I’m a bit uncomfortable with the way I know I’d have enjoyed it more if not for Slay The Spire and Monster Train. It’s competent enough, but it doesn’t sing: I plumped for a strategy that seemed pretty obvious, and it served me well right to the very end. I was never excited to land a new card. Very few of them transformed what I was capable of, and instead they just seemed to slot into logical gaps in my strategy. The framing for the negotiation game is much more novel than the game itself, and the one for combat doesn’t do anything I find especially interesting. Again, it’s decent! It functions, it works, it’s fine. But I miss my Train. Pacing problems feed into that. A single run with one character (there are two at the moment, each with different stories) took me about 6-7 hours. I think I might have been on the slow side, but I played over several days and so wound up having to awkwardly re-familiarise myself with my deck’s intricacies. Individual encounters outstayed their welcome, too, and towards the end I often felt like I was semi-mindlessly shuffling towards an inevitable conclusion. I know I’m saying that it’s at once too simple and too complicated, but, well, it is.

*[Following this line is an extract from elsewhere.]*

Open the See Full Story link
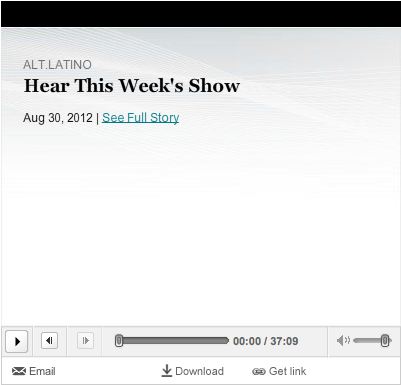Screen dimensions: 401x385 point(140,118)
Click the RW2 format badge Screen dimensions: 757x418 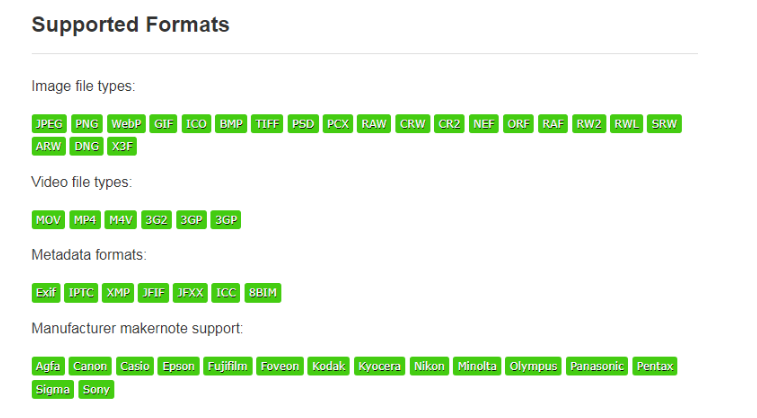click(589, 124)
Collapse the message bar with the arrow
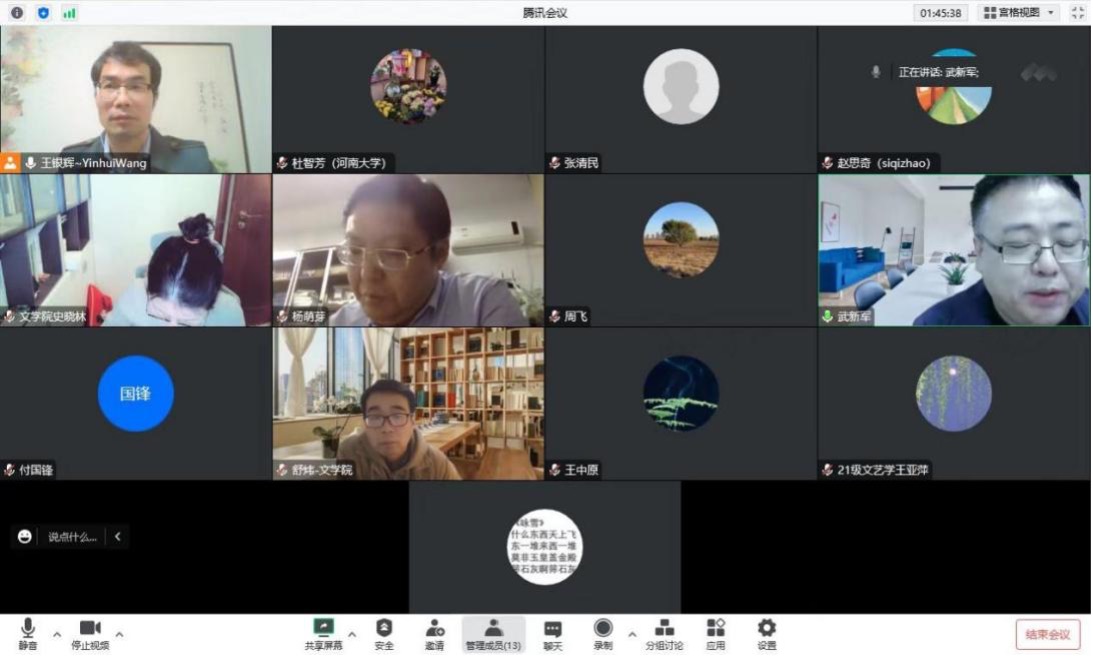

Do I recommend you go play Griftlands anyway? Maybe. I like the world and the writing, and I especially like how it can click its heels and conjure up a story - as long as you don’t get bogged down in overlong battles. It’s certainly worth keeping an eye on, and if any of this sounds interesting then an early access visit might well be worth your while. Just do your best to forget about how you could be playing Slay The Spire or Monster Train instead.